Angry, lost, and betrayed. Matt Murdoch shares Bruce Wayne’s drive and energy, but lacks his focus. Plus his money, father-figure butler, connections due to his family name, mansion. Even sight (although I’ve always enjoyed Moss’ rant about how Daredevil is a blind guy with the super power of sight). Matt Murdock is worse case scenario Bruce Wayne. And season 3 explores that.

The highlight comes when young Matt wants to learn to box and his sparing partner refuses to participate. “I’m not punching a blind guy.”


Vincent D’Onofrio joined the series as Wilson Fisk in the fourth episode of season 1. Most viewers enjoyed the series from the first episode, but D’Onofrio’s arrival immediately changed the tone of the series and raised the stakes. His first evil act came in the closing moments of the show.

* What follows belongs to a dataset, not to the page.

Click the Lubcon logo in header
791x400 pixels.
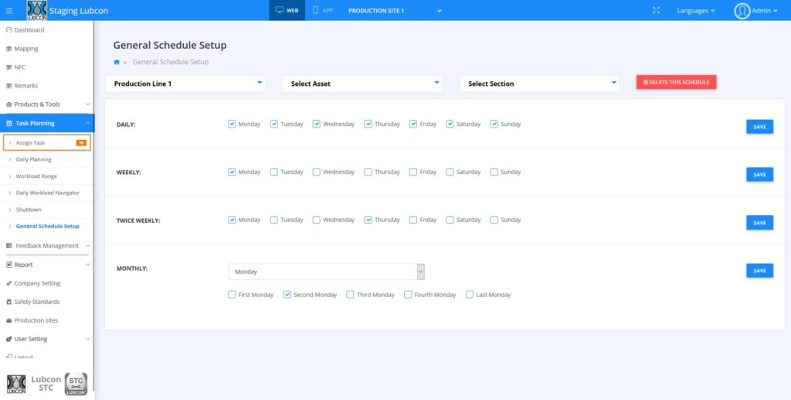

The rest of the time, he projected power and threat, but also innocence. Let your guard down and you might even question why you thought he was the bad guy. Then bang. Bang. Bang bang bang with a car door on that dude’s face.

Season 3 pulls off a similar trick. We get Kingpin from the first episode, but he does nothing evil. In fact, he seems to have turned over a new leaf. Like, odds are he hasn’t. He’s Wilson Fisk. But all on screen evidence says he’s a new, morally upright man.

Foggy and Karen

Like a strong villain, supporting cast separates A-list comic book characters from B-list comic book characters. More kids know Lois Lane and Alfred than Doctor Strange or Silver Surfer. This series proved that Daredevil’s supporting cast ranks among the best. Some of season 3’s most exciting and important moments come from Foggy’s speeches and Karen’s investigations.

Furthermore, season 3 reunites the Matt/Foggy/Karen trio. It takes a while, but we get the chemistry of these three characters back.

Agents Nadeem and Poindexter

Characters original to adaptations walk a thin line. Too much focus, like James Marsden’s Richard White in Superman Returns, and they feel like vanity characters. Not enough focus, like Neal McDonough’s Lt. Hawk, and they feel like red shirts.

Both Nadeem and Poindexter, agents working on Wilson Fisk’s case, receive as much screen time as Matt, Foggy, Karen, and Fisk. Their characters develop over the series, and they play major roles in the series plot. However, they succeed in earning that spot by being compelling characters whose stories the series explores exceptionally well. Take all Marvel characters out of this series and run it as a straight procedural cop show, I’d still watch it for the Nadeem arc.


Best of all, this feels like the end of the series. Major storylines are concluded. Few plot threads dangle. There’s a post credit tease, and there’s enough to the world and the characters that there could be a season 4. There just doesn’t need to be. Which is good, since there never will be. Considering the circumstances that ended the series, it’s comforting to know that it didn’t trail off, it ended. Well.